How you deploy stuff can answer some of the security concerns raised by going to micro-services.
Some other complications
These aren’t necessarily security issues, but to be kept in mind
Every public endpoint needs to be considered an API to your application. It defines a contract to your consumers. If you change your call (data structure, functionality, parameters, whatever) you need to treat it as an API change.
Change control gets harder; should each microservice have its own SDLC lifecycle? Be registered in your app inventory?
Knowing how to “right size” your microservices is a skill. If you go too granular then you get a lot of overhead (even if it’s just communication overhead! A network call is orders of magnitude slower than a local app function call) and lose performance and may have more paperwork. If you go too coarse then then you may not get the independent scalability you desire.
Micro-services require you to think about what endpoints are considered public and what are private.

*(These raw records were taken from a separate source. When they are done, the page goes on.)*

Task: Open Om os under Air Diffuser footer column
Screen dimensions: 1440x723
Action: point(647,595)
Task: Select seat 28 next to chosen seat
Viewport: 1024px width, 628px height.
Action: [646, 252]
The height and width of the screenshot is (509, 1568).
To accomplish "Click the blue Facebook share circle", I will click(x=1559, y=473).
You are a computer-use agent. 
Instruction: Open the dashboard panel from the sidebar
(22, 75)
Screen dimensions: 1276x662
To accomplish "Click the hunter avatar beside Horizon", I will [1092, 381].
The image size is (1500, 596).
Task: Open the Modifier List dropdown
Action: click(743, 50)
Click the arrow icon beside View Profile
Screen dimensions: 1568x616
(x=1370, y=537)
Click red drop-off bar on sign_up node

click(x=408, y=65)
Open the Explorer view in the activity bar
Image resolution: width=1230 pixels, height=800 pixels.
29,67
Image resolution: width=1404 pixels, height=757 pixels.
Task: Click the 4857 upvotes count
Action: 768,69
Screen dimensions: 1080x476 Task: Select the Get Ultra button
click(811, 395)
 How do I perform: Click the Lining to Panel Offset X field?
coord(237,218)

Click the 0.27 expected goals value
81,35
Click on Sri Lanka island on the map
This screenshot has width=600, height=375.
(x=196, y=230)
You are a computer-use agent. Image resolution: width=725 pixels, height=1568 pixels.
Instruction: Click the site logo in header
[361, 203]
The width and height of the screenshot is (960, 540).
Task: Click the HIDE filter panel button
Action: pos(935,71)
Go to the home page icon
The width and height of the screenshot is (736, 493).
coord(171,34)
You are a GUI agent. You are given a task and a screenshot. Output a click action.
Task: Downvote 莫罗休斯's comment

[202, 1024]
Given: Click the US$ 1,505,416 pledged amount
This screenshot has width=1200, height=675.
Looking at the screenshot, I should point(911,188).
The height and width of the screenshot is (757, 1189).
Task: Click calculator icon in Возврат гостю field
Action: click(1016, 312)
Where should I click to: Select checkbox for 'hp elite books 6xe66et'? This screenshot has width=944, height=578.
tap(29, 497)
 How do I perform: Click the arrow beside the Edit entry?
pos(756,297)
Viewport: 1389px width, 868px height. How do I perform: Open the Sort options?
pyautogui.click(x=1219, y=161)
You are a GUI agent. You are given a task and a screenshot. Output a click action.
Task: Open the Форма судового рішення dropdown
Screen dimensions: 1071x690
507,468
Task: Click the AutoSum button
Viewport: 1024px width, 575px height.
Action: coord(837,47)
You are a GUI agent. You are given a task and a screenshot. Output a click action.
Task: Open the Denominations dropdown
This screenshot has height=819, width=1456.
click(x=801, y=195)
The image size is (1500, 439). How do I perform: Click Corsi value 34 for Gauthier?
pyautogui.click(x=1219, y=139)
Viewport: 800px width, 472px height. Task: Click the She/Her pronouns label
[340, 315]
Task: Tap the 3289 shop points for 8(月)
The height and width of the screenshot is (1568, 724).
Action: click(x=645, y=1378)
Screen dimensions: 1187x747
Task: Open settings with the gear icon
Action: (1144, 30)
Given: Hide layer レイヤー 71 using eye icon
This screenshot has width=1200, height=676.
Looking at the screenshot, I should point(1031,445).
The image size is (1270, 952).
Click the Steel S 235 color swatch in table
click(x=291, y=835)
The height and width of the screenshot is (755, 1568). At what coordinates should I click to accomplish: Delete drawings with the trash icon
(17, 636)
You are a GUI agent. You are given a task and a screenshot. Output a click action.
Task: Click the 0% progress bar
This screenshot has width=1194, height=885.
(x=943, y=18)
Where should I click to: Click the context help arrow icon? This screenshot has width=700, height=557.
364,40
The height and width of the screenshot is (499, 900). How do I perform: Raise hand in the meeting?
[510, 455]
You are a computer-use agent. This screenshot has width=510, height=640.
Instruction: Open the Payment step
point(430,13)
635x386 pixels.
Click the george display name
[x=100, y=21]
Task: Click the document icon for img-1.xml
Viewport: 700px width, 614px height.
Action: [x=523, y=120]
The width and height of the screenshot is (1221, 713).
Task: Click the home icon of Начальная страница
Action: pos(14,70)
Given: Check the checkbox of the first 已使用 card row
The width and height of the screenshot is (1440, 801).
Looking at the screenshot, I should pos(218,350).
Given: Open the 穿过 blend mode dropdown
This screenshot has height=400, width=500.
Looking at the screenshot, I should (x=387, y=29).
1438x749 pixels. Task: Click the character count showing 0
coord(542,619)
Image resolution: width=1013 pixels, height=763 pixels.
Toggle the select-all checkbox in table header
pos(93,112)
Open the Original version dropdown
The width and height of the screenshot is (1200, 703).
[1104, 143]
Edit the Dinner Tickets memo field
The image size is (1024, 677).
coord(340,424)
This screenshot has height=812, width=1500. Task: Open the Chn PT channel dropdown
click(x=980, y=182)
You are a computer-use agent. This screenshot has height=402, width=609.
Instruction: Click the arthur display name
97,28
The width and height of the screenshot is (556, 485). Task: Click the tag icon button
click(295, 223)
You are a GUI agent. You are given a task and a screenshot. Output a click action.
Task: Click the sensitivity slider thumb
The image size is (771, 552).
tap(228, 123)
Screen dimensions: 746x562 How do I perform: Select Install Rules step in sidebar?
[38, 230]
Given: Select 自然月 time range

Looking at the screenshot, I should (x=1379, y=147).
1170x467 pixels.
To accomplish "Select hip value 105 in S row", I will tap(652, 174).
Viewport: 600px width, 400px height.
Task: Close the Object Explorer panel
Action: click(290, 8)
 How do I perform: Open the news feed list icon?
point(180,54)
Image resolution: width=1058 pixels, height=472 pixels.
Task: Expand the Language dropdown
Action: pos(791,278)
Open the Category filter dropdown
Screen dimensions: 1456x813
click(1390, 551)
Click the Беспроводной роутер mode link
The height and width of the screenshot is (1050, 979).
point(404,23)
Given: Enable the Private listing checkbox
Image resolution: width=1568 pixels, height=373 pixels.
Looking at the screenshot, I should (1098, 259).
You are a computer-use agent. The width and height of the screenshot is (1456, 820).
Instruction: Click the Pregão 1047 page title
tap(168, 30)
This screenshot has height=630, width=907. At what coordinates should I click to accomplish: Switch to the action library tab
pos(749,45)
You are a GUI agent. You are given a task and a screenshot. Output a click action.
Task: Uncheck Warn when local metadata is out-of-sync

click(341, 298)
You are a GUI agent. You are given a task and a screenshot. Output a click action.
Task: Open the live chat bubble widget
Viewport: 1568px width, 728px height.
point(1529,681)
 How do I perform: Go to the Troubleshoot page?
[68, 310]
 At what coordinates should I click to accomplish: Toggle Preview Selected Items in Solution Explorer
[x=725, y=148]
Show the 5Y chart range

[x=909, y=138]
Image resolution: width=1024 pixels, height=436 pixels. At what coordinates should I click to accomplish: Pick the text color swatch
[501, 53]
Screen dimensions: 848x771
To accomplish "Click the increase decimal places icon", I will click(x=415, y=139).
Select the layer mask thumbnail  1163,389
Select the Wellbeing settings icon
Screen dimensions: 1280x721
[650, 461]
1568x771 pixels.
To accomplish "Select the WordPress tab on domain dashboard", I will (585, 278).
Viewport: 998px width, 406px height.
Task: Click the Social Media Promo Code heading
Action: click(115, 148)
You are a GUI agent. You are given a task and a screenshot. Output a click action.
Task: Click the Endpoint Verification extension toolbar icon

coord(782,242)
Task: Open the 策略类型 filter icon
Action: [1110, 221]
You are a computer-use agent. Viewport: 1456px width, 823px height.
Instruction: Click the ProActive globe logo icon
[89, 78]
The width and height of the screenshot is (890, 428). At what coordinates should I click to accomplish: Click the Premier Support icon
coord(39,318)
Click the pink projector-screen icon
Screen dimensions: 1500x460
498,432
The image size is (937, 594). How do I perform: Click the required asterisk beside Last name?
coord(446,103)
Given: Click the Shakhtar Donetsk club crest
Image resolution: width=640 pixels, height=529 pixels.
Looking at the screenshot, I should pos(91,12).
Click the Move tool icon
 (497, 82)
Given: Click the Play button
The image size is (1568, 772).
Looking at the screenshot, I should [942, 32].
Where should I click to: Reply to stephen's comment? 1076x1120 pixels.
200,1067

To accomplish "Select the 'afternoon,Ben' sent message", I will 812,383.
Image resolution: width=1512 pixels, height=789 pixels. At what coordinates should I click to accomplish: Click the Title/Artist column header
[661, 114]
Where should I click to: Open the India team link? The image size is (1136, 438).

Any network port that is exposed “off” the machine is automatically public. Even those only on localhost may be public on a multi-app machine
Authentication, Authorization, Encryption, AUDITING… these need to be enforced at every exposed endpoint! SDLC processes should be leveraged to help validate this.
Remember, data flows can be initiated differently from what your app expects; you may expect calls A->B->C->D but an outsider might call C directly if it’s public; you need to handle that.
This is a lot to keep in mind; not only must the code be written, but knowledge of networking, scaling, performance, encryption, authentication…
This really highlights the importance of SecDevSecOpsSec. A proper architecture design at the beginning can simplify the solution and take some load off the development team.